• PROBLEM TO SOLVE: Take the entries below and print all of them exactly, please.
=======
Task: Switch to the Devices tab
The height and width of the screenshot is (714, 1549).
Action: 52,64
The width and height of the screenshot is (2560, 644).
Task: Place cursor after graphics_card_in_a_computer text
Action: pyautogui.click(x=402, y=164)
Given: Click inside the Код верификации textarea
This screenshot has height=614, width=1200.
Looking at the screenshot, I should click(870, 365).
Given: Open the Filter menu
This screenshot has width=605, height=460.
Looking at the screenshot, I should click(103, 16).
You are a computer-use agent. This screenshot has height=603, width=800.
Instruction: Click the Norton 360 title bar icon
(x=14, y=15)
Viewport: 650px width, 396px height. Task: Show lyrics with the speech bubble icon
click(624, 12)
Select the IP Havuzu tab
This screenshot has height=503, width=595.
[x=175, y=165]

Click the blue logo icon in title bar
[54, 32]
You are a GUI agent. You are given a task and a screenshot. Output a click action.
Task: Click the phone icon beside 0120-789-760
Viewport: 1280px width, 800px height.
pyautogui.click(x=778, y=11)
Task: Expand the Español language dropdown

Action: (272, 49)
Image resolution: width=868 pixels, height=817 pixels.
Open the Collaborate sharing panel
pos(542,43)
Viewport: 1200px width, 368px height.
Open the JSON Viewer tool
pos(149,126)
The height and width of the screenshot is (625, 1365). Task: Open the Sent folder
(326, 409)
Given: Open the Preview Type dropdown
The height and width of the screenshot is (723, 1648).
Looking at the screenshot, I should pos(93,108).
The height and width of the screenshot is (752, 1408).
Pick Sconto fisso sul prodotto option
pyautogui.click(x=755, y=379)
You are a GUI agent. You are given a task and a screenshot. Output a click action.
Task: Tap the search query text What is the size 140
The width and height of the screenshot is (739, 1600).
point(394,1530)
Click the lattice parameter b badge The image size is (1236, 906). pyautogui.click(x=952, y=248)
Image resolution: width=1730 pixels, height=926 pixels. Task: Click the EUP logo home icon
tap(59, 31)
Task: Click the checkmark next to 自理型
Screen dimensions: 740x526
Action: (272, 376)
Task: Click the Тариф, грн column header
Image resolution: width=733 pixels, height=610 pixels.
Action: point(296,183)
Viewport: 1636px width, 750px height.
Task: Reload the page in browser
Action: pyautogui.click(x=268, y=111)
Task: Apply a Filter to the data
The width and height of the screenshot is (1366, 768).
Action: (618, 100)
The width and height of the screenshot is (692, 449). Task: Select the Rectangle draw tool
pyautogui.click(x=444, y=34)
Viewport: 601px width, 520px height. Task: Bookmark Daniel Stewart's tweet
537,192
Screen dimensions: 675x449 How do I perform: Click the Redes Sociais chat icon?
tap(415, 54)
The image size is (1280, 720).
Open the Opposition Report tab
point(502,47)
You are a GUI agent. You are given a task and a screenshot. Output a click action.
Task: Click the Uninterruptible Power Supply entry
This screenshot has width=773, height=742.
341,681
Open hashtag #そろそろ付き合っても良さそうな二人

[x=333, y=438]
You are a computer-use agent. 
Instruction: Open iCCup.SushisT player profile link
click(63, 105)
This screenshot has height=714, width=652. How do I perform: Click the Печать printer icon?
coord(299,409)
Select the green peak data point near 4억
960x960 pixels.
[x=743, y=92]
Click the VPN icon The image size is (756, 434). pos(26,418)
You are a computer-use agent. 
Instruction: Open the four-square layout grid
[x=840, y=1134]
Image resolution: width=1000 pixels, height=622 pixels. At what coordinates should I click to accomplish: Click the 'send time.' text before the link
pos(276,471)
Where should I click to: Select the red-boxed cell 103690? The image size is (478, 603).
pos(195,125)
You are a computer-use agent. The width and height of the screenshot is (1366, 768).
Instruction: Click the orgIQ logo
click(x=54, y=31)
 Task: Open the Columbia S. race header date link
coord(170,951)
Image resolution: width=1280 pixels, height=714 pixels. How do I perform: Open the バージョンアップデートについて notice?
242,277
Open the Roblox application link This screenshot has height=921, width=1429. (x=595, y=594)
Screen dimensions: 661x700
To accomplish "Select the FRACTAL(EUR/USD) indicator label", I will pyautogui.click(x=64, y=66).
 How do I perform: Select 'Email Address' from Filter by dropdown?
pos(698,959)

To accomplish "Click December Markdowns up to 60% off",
=======
• WORKED SOLUTION:
Task: Switch to the Devices tab
The height and width of the screenshot is (714, 1549).
Action: 52,64
The width and height of the screenshot is (2560, 644).
Task: Place cursor after graphics_card_in_a_computer text
Action: pyautogui.click(x=402, y=164)
Given: Click inside the Код верификации textarea
This screenshot has height=614, width=1200.
Looking at the screenshot, I should click(870, 365).
Given: Open the Filter menu
This screenshot has width=605, height=460.
Looking at the screenshot, I should click(103, 16).
You are a computer-use agent. This screenshot has height=603, width=800.
Instruction: Click the Norton 360 title bar icon
(x=14, y=15)
Viewport: 650px width, 396px height. Task: Show lyrics with the speech bubble icon
click(624, 12)
Select the IP Havuzu tab
This screenshot has height=503, width=595.
[x=175, y=165]

Click the blue logo icon in title bar
[54, 32]
You are a GUI agent. You are given a task and a screenshot. Output a click action.
Task: Click the phone icon beside 0120-789-760
Viewport: 1280px width, 800px height.
pyautogui.click(x=778, y=11)
Task: Expand the Español language dropdown

Action: (272, 49)
Image resolution: width=868 pixels, height=817 pixels.
Open the Collaborate sharing panel
pos(542,43)
Viewport: 1200px width, 368px height.
Open the JSON Viewer tool
pos(149,126)
The height and width of the screenshot is (625, 1365). Task: Open the Sent folder
(326, 409)
Given: Open the Preview Type dropdown
The height and width of the screenshot is (723, 1648).
Looking at the screenshot, I should pos(93,108).
The height and width of the screenshot is (752, 1408).
Pick Sconto fisso sul prodotto option
pyautogui.click(x=755, y=379)
You are a GUI agent. You are given a task and a screenshot. Output a click action.
Task: Tap the search query text What is the size 140
The width and height of the screenshot is (739, 1600).
point(394,1530)
Click the lattice parameter b badge The image size is (1236, 906). pyautogui.click(x=952, y=248)
Image resolution: width=1730 pixels, height=926 pixels. Task: Click the EUP logo home icon
tap(59, 31)
Task: Click the checkmark next to 自理型
Screen dimensions: 740x526
Action: (272, 376)
Task: Click the Тариф, грн column header
Image resolution: width=733 pixels, height=610 pixels.
Action: point(296,183)
Viewport: 1636px width, 750px height.
Task: Reload the page in browser
Action: pyautogui.click(x=268, y=111)
Task: Apply a Filter to the data
The width and height of the screenshot is (1366, 768).
Action: (618, 100)
The width and height of the screenshot is (692, 449). Task: Select the Rectangle draw tool
pyautogui.click(x=444, y=34)
Viewport: 601px width, 520px height. Task: Bookmark Daniel Stewart's tweet
537,192
Screen dimensions: 675x449 How do I perform: Click the Redes Sociais chat icon?
tap(415, 54)
The image size is (1280, 720).
Open the Opposition Report tab
point(502,47)
You are a GUI agent. You are given a task and a screenshot. Output a click action.
Task: Click the Uninterruptible Power Supply entry
This screenshot has width=773, height=742.
341,681
Open hashtag #そろそろ付き合っても良さそうな二人

[x=333, y=438]
You are a computer-use agent. 
Instruction: Open iCCup.SushisT player profile link
click(63, 105)
This screenshot has height=714, width=652. How do I perform: Click the Печать printer icon?
coord(299,409)
Select the green peak data point near 4억
960x960 pixels.
[x=743, y=92]
Click the VPN icon The image size is (756, 434). pos(26,418)
You are a computer-use agent. 
Instruction: Open the four-square layout grid
[x=840, y=1134]
Image resolution: width=1000 pixels, height=622 pixels. At what coordinates should I click to accomplish: Click the 'send time.' text before the link
pos(276,471)
Where should I click to: Select the red-boxed cell 103690? The image size is (478, 603).
pos(195,125)
You are a computer-use agent. The width and height of the screenshot is (1366, 768).
Instruction: Click the orgIQ logo
click(x=54, y=31)
 Task: Open the Columbia S. race header date link
coord(170,951)
Image resolution: width=1280 pixels, height=714 pixels. How do I perform: Open the バージョンアップデートについて notice?
242,277
Open the Roblox application link This screenshot has height=921, width=1429. (x=595, y=594)
Screen dimensions: 661x700
To accomplish "Select the FRACTAL(EUR/USD) indicator label", I will pyautogui.click(x=64, y=66).
 How do I perform: Select 'Email Address' from Filter by dropdown?
pos(698,959)

To accomplish "Click December Markdowns up to 60% off",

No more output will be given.